Sözünü ettiğimiz tayin ve atamalar sonucunda, camiamıza yönelik operasyonun altında imzası olan ve soruşturmaları yürütenlerden;

➤ İstanbul Emniyet Müdürü MUSTAFA ÇALIŞKAN, İÇİŞLERİ BAKANLIĞI TARAFINDAN SAHA GÖREVİNDEN ALINMIŞ, ANKARA’YA MASA BAŞI GÖREVİNE ÇEKİLEREK Emniyet Genel Müdür Yardımcılığı'na,

➤ İstanbul Terör ve Örgütlü Suçlar Bürosu savcılarından SERDAR AKAN, İstanbul gibi bir ilden alınıp İzmir Cumhuriyet Savcılığı'na,

➤ İstanbul Mali Suçlarla Mücadele Şube Müdürü FURKAN SEZER, Gaziantep – Kilis’e, 

➤ İstanbul Terör ve Örgütlü Suçlar Bürosu savcılarından CANER BABALOĞLU, Diyarbakır’a, 

➤ Mali Şube Aklama Büro Amiri BAYBARS DÜZDEMİR, Ankara’da masa başı görevine,

gönderilmişlerdir. 

Bunların yanı sıra İstanbul Cumhuriyet Başsavcı Vekili İRFAN FİDAN ve İstanbul Cumhuriyet Başsavcı Vekili HASAN YILMAZ da görevlerinden alınıp Ankara’ya gönderilmişlerdir.
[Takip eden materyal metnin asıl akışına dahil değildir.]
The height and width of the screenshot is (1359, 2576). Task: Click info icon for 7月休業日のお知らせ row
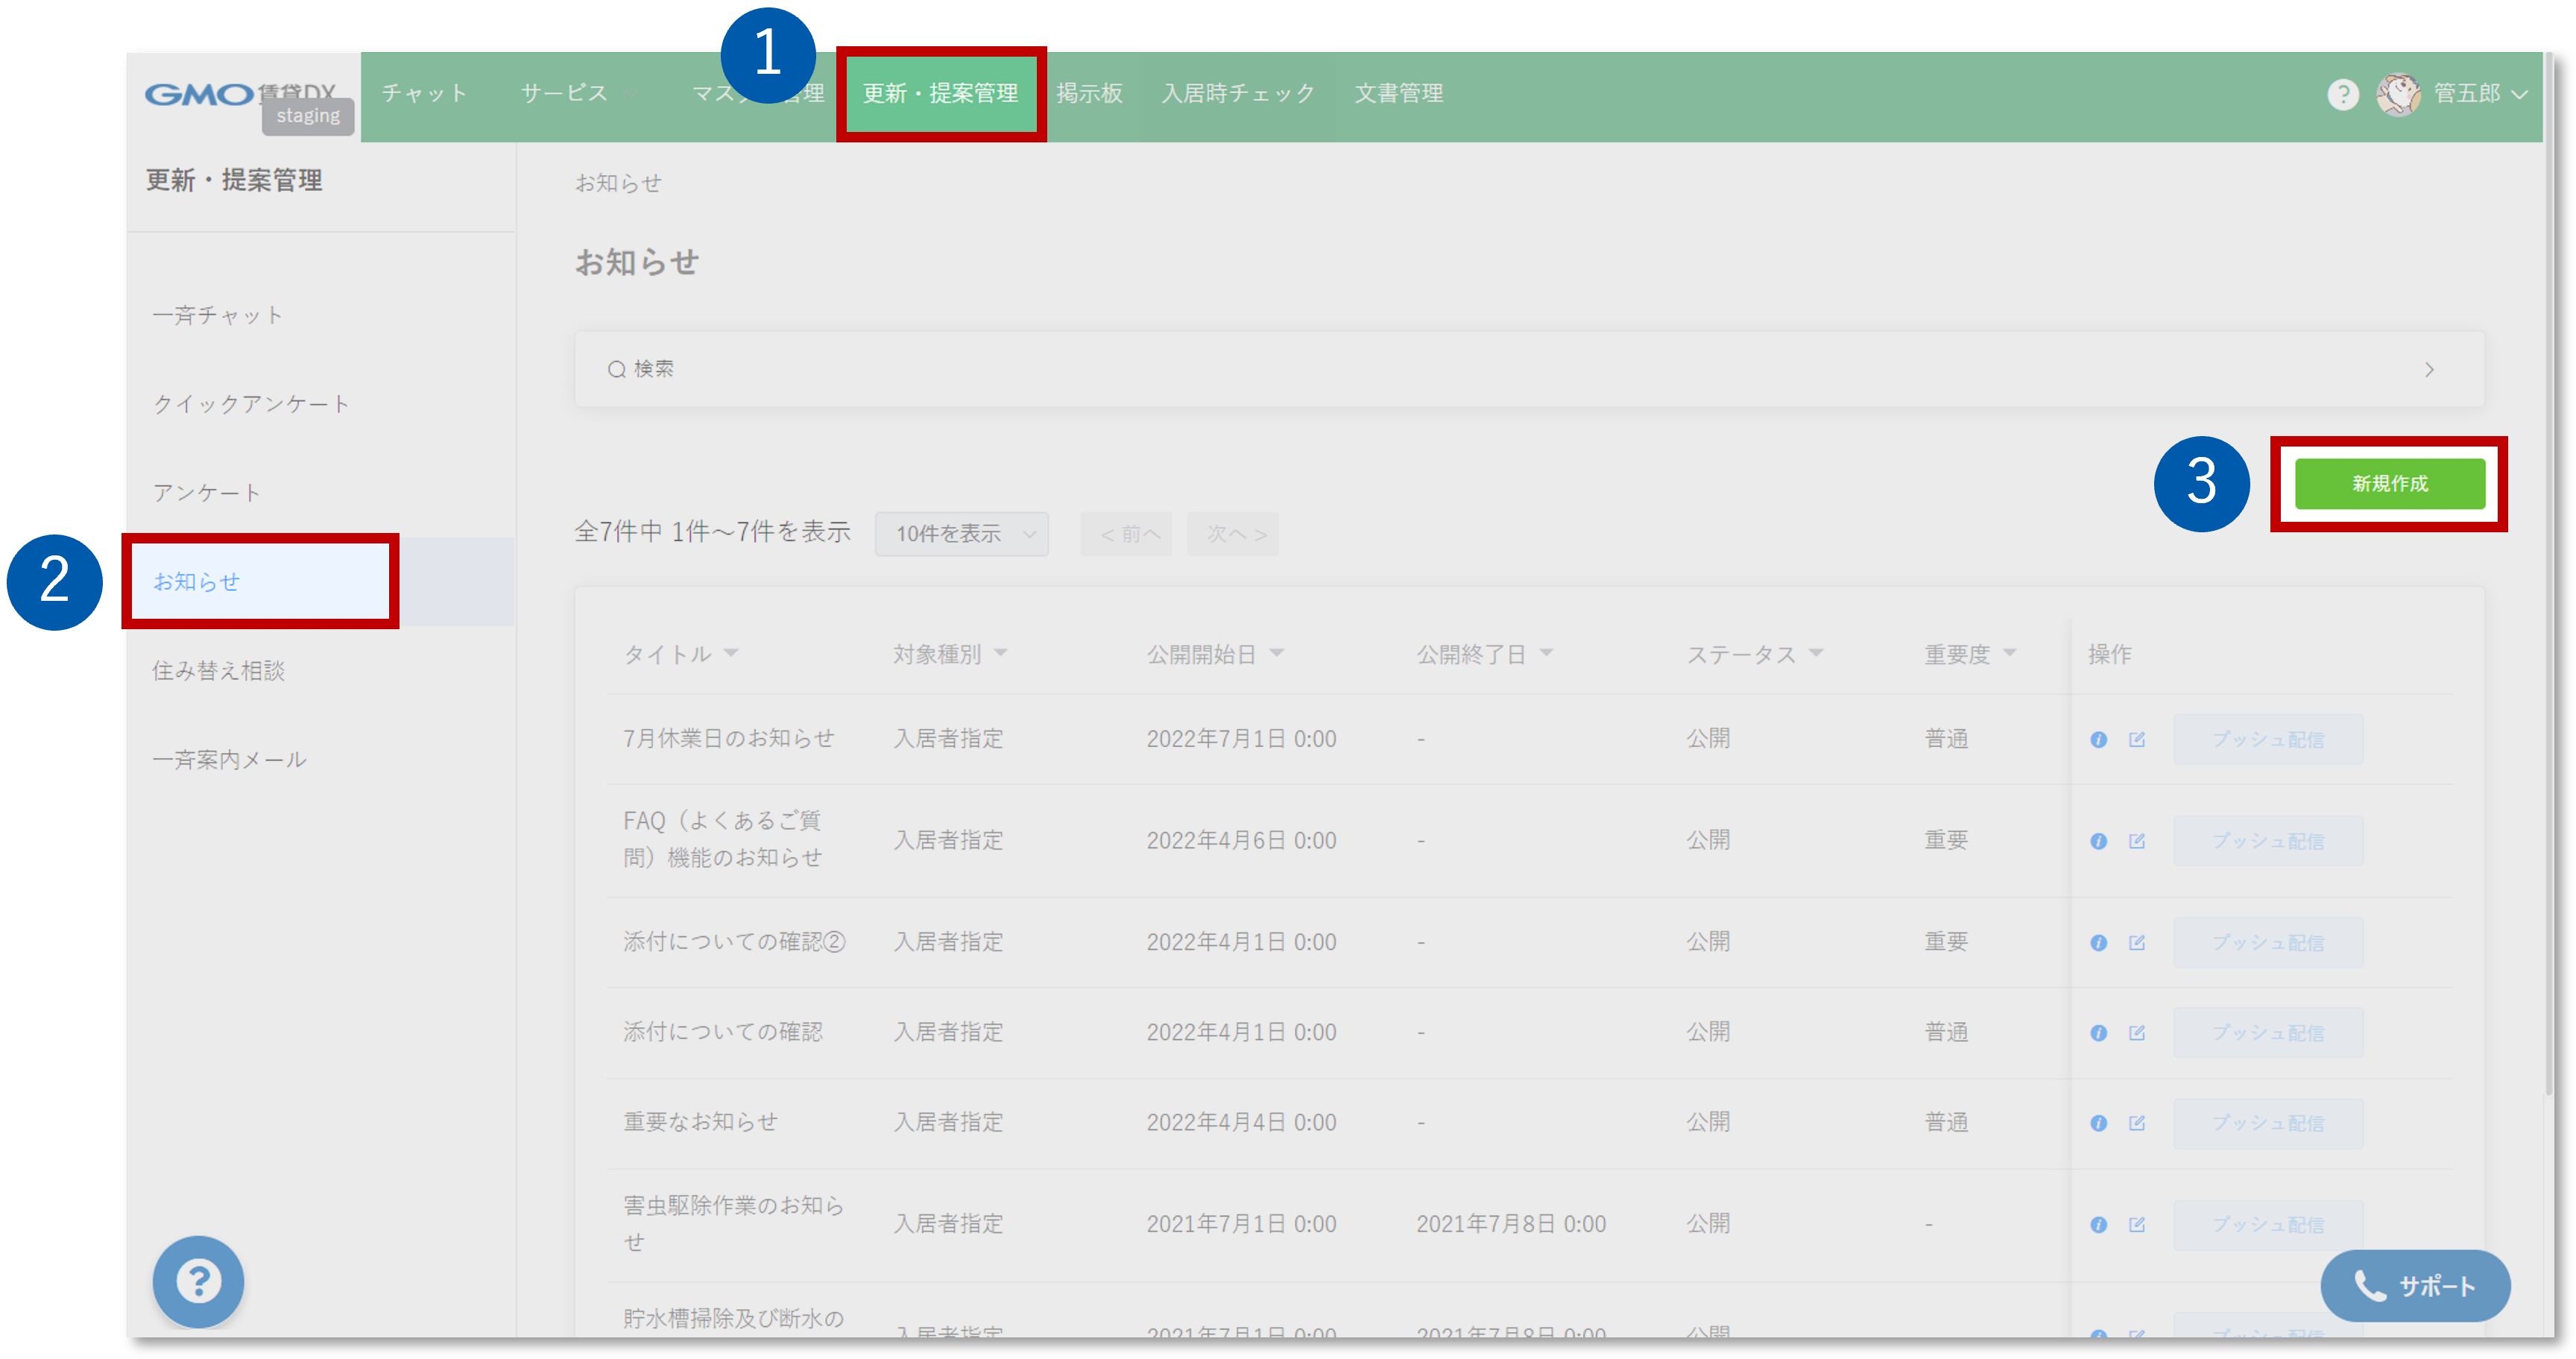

3 senenin ardından gelinen noktada yukarıda bahsettiğimiz görevliler ÇEŞİTLİ KARARNAMELERLE PEŞ PEŞE YAPILAN ATAMALARDA GÖREVLERİNDEN ALINMIŞ VE BÖYLELİKLE AYNI ZAMANDA, SAYIN ADNAN OKTAR VE ARKADAŞLARI HAKKINDAKİ DOSYALARDAN DA EL ÇEKTİRİLMİŞLERDİR.

Bu durum çok önemli bir gerçeği gözler önüne sermiştir: 

DEVLET YETKİLİLERİMİZ, SAYIN ADNAN OKTAR VE ARKADAŞLARI HAKKINDA YÜRÜTÜLEN SORUŞTURMA VE HALEN DEVAM EDEN KOVUŞTURMA SÜREÇLERİNDE HAKKA, HUKUKA VE VİCDANLARA AYKIRI TUTUM VE DAVRANIŞLARI YAKINDAN TAKİP ETMEKTE, YETERLİ VE GEREKLİ BİLGİ VE KANITLARA ULAŞTIKÇA DA GEREKENİ YAPMAKTA HİÇBİR TEREDDÜT GÖSTERMEMEKTEDİR. 

Soruşturma ve kovuşturma süreçlerinde işlenen sayısı bini aşkın hukuk ihlalleri hakkında tarafımızca yapılan düzenli bilgilendirmeler ve talepler en sonunda yerini bulmuştur.

Bizzat devletin en üst kademelerince yapılan bu kritik atamalar, 11 Temmuz 2018 polis operasyonunun ilk günlerinden bu yana malum husumetli çevrelerce sürekli ve art niyetli olarak dillendirilen, "bu operasyonun güya devletin ve hükümetin üst kademelerinin emri ile yapıldığı" şeklindeki çirkin yalanlara, asılsız ve mesnetsiz iddialara da Yüce Devletimiz tarafından verilen en güzel cevap olmuştur.

Kamuoyunun bilgisine saygılarımızla duyurulur.